Reapareció unos segundos más tarde, retrocediendo poco a poco ante algo que salía de entre los árboles. La vi acercarse a él, cubierta con aquel tejido ligero, que era lo único que podía llevar sin que le doliese su destrozado cuerpo. Llevaba la cabeza al descubierto. Estaba calva y sus facciones eran una mezcla de desfiguración y de vestigios de belleza. Sólo tenía los ojos intactos, y le brillaban bajo los párpados hinchados. Le ofreció la mano a Larousse, y en aquel gesto hubo casi ternura, como si fuese una amante rechazada que le tiende por última vez la mano al hombre que se aleja. Larousse dio un grito y le golpeó el brazo, desgarrándole la piel. Instintivamente, se frotó la mano en la chaqueta. En un esfuerzo por deshacerse de ella, se giró con rapidez a la derecha, intentando buscar refugio en el bosque.

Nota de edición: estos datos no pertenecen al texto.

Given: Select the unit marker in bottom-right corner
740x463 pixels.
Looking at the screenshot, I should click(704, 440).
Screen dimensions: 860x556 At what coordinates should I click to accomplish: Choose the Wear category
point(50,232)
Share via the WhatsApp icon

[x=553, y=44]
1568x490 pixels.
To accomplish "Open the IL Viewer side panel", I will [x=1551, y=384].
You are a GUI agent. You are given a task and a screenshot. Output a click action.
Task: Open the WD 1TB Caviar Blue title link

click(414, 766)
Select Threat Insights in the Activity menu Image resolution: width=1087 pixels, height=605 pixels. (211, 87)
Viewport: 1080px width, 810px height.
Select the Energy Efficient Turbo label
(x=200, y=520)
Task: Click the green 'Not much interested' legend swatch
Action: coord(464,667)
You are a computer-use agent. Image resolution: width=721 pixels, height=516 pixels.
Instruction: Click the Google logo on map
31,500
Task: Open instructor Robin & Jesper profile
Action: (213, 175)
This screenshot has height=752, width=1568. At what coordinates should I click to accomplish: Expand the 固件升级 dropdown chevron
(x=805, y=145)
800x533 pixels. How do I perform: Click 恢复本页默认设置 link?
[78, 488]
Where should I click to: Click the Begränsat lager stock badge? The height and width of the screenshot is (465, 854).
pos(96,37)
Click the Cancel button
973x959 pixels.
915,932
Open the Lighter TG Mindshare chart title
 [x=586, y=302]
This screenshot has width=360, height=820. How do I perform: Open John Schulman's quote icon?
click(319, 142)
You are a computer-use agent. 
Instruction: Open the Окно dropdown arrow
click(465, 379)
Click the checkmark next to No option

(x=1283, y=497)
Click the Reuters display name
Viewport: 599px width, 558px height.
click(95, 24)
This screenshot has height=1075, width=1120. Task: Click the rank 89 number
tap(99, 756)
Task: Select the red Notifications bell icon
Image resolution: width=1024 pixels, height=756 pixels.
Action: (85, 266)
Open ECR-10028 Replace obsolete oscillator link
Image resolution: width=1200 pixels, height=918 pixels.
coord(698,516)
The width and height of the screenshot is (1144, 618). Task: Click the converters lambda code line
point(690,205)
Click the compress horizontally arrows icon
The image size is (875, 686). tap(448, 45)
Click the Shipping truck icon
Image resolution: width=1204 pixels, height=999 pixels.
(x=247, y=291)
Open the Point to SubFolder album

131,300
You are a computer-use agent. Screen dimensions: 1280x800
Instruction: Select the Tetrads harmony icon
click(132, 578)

Louis surgió de la oscuridad y apuntó a la cara de Larousse.
—¿Adónde te crees que vas? —le preguntó.
Larousse se detuvo, atrapado entre la mujer y el arma.
Ella se abalanzó sobre él con tal ímpetu que ambos perdieron el equilibrio. Ella se agarró al cuerpo de Earl Jr. mientras caían —él gritando, ella en silencio— a las aguas negras. Durante un momento, creí ver algo blanco extendido sobre la superficie. Después desaparecieron.